Rocket Pharmaceuticals has encountered a major regulatory and clinical setback following the death of a patient in its pivotal gene therapy trial for Danon disease. The U.S. Food and Drug Administration (FDA) issued a clinical hold on the trial, prompting the New Jersey-based biotechnology firm to suspend dosing and reassess its approach.
The trial, designed to evaluate RP-A501—a gene therapy intended to restore heart function by delivering the LAMP2B transgene using an AAV9 vector—was being conducted in 12 patients with the rare cardiac condition. Initially slated for completion by mid-2026, Rocket has since withdrawn this target date and outlined cost-control measures to prolong its financial runway.
The patient who died experienced capillary leak syndrome shortly after infusion. According to Rocket CEO Gaurav Shah, M.D., “There were other medical complications and procedural complications in the week or so afterwards, and actually the patient was at that time stable and doing potentially well enough that we were cautiously optimistic over recovery and the capillary leak was improving.” Unfortunately, the patient’s condition worsened due to an acute systemic infection, leading to their death.

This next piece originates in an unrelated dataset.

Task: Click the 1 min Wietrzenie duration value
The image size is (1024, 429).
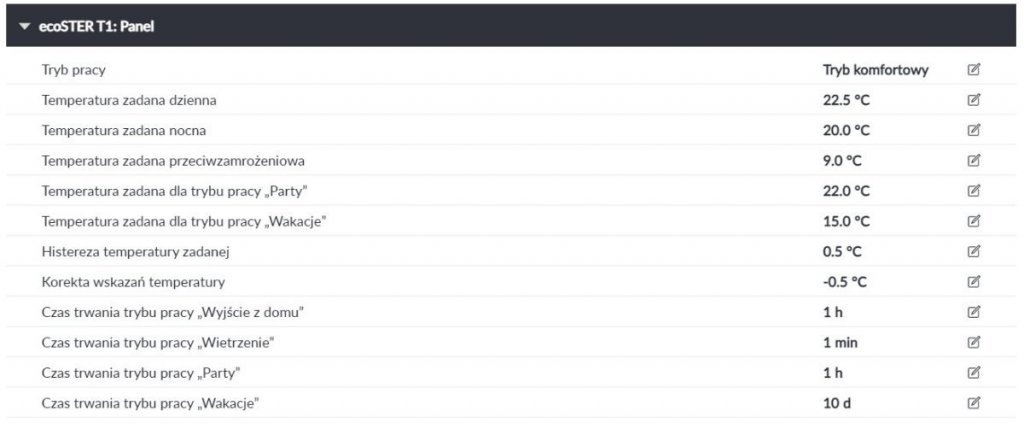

Notably, the FDA imposed the clinical hold “before the patient died, to enable evaluation of the causes of the adverse event.” Rocket traced the issue to the recent addition of a C3 inhibitor in its pretreatment regimen. The drug was originally introduced to counter complement activation and prevent thrombotic microangiopathy (TMA)—a serious blood vessel complication seen in earlier patients. While this adjustment appeared to reduce the incidence of TMA, it coincided with new cases of capillary leak syndrome in the two patients who received the C3 inhibitor.
Shah indicated that lessons from the first patient’s case informed changes in the care of the second, stating Rocket took action “so that we didn’t see the same events happening in the second patient.” Despite the complications, Shah affirmed Rocket’s commitment to RP-A501 and expressed confidence that “there is a path forward” in discussions with the FDA. However, no definitive timeline has been provided for resolving the clinical hold.
The FDA’s response has been characterized as “more responsive and more collaborative and faster” than in previous engagements, according to Shah. Nevertheless, Rocket must await regulatory clearance before resuming dosing, with multiple patients currently in a holding pattern.
As part of its revised strategy, Rocket will prioritize investments in its adeno-associated virus (AAV) platform and conduct an internal review to enhance pipeline value. The company reported having $318.2 million in cash as of the end of March. These measures are expected to extend Rocket’s financial runway into 2027, a year beyond its prior projection.
Meanwhile, Rocket confirmed that its other gene therapy programs—RP-A601 for Plakophilin-2 associated arrhythmogenic cardiomyopathy and its BAG3 and PKP2 programs—remain unaffected by the hold. The AAVrh74 vector used in RP-A601 differs from RP-A501’s and does not include the controversial C3 inhibitor.
The news triggered a sharp market response, with Rocket shares plummeting 63% to $2.29 in premarket trading. Despite investor concerns about trial safety and resolution timelines, analysts at William Blair offered a measured outlook: “We continue to believe there is a path forward for the program once a modified safety plan is implemented.”
The firm also emphasized that the adverse developments in the RP-A501 trial do not appear to impact Rocket’s other cardiovascular programs, particularly RP-A601, due to their differing vectors and immunosuppressive approaches.